本文中,所述“皮瓣”为包括表皮、真皮和皮下组织(或浅筋膜)的组织块。根据皮瓣结构、血管方式和皮瓣组织形式分类,包括单纯皮瓣、筋膜皮瓣、复合皮瓣、联合皮瓣和组合组织皮瓣。单纯皮瓣为含皮瓣(表皮和真皮)和浅筋膜(又称皮下组织)的皮瓣。所述筋膜皮瓣为含有皮肤、浅筋膜和深筋膜的皮瓣。复合皮瓣为同一个血管蒂,除皮瓣外还包括其深部或邻部的某些组织。联合皮瓣为同一个血管蒂能切取两个独立的皮瓣,该两个皮瓣可独立或缝成一个皮瓣;也可切成为一个较大皮瓣。所述组合组织皮瓣为不同血管蒂的皮瓣或皮瓣与组织瓣,经吻合血管组合在一起,也称为组合皮瓣。
本发明提供的皮片或皮瓣,所述皮片或皮瓣转染有modRNA。
任意一种modRNA均包含于本发明中。所述modRNA转染到皮片或皮瓣,翻译一种、两种或多种蛋白或多肽。所述“蛋白”和“多肽”在本文中可以互换使用。它们可以是天然存在的,也可以是经人工改造或突变的,但仍然保留了基本活性。
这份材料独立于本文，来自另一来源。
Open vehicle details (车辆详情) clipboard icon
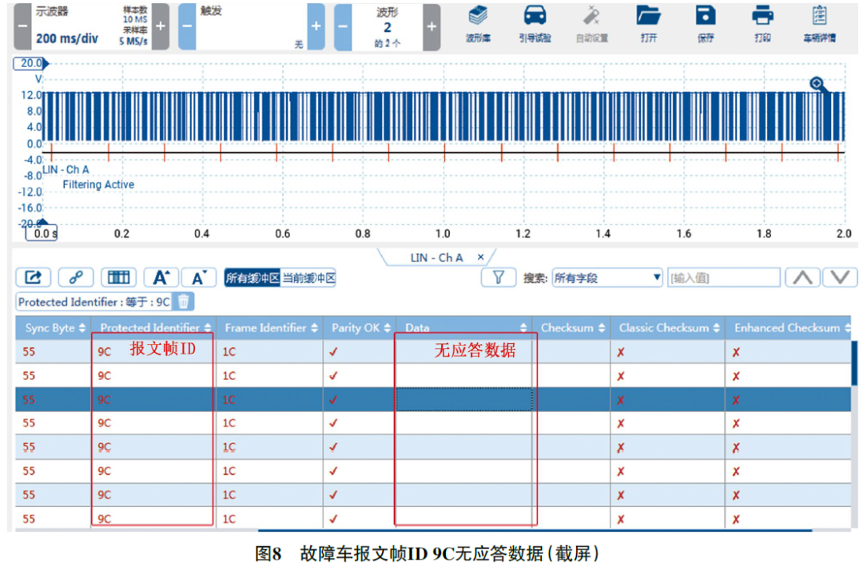863x570 pixels. pyautogui.click(x=819, y=23)
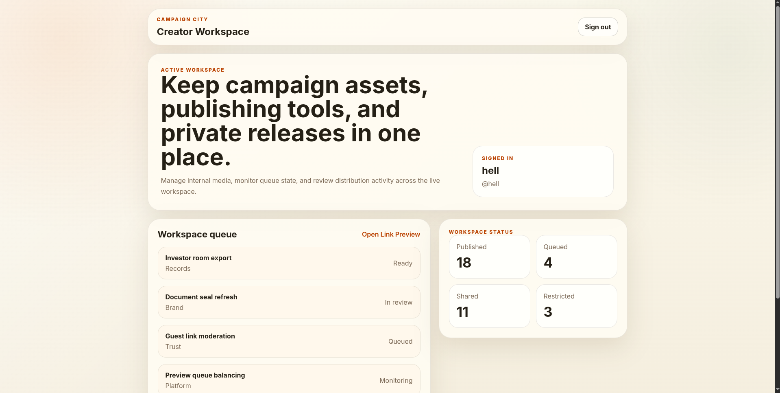
Task: Click the signed-in user name hell
Action: click(x=490, y=171)
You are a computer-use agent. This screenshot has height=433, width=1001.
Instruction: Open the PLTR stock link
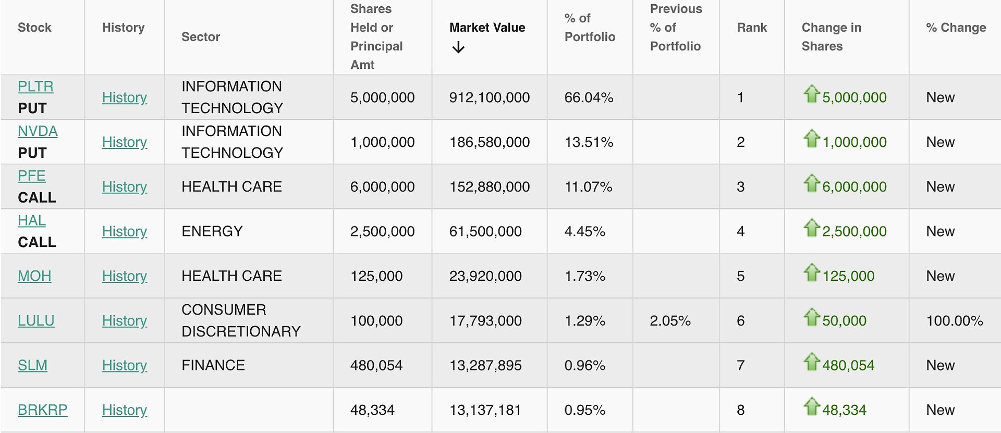pos(35,86)
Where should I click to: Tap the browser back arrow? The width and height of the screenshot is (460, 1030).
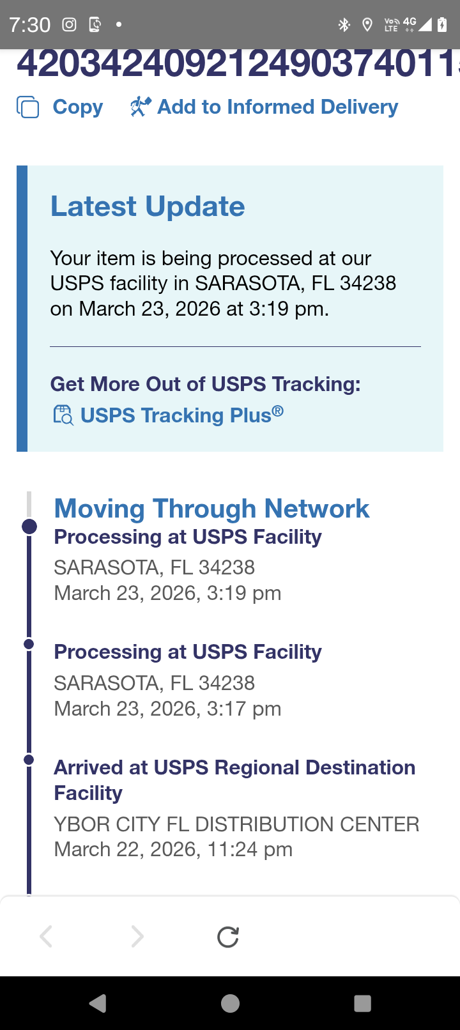point(46,937)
在某些实施方案中,所述modRNA翻译促进创面愈合的蛋白或多肽,这些蛋白或多肽包括对皮肤伤口的纤维化、血管化和再上皮化有介导和调控作用的任意一种或多种生物学活性,它们通过趋化作用、促进细胞增殖、促进伤口的血管化、调节细胞外基质的产生和降解、诱导邻近细胞合成细胞因子等任意的途径发挥促进伤口愈合的作用。这些蛋白或多肽包括但不限于SDF-1α、PDGF、TGF、FGF、EGF、IGF、VEGF等。
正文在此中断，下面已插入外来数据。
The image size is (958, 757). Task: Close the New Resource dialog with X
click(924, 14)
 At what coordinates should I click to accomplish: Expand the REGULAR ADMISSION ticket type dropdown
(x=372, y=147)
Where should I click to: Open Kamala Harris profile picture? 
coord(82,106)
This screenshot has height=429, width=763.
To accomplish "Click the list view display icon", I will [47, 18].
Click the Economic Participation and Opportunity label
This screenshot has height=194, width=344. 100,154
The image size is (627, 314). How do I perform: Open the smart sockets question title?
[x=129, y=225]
将modRNA导入皮片的方法可以是以脂质体或纳米颗粒为载体的方法,也可以是其他的物理、化学或生物学手段,例如粒子轰击、微注射、电穿孔等。在本发明的一个实施例中,采用脂质体转染的方式,将modRNA导入皮片。
本发明中,所述皮片和皮瓣,其可以是任意大小的和任意类型的。
本发明提供的一种皮片或皮瓣的处理方法,包含用modRNA转染皮片或皮瓣的步骤。同前所述,所述转染即将modRNA导入皮片的过程,可采用的方法包括但不限于脂质体转染、纳米颗粒介导、粒子轰击、微注射、电穿孔等。
依据以上任意一种实施方案获得的皮片或皮瓣可以作为治疗伤口愈合的产品。在某些实施方案中,所述创伤是指日常的切割伤、挫伤等小面积的创伤,在某些实施方案中,烧伤、化学性灼伤、褥疮和人体表面溃疡(如糖尿病患者的皮肤溃疡)等,因此本发明的创面包括各种诱因导致的皮肤或皮肤连带皮下组织所构成的创面,其既可以是一些容易愈合的创面,也可以是难治或难愈性创面。在某些实施方式中,其为糖尿病性创面,如糖尿病性全层皮肤缺损。
如本文所用,“治疗”被定义为应用或施用于来自患者个体,所述患者个体具有疾病、疾病症状或疾病的诱因,可以达到治愈、愈合、缓解、减轻、改变、补救、改善、改良或影响疾病、疾病症状或疾病诱因的目的。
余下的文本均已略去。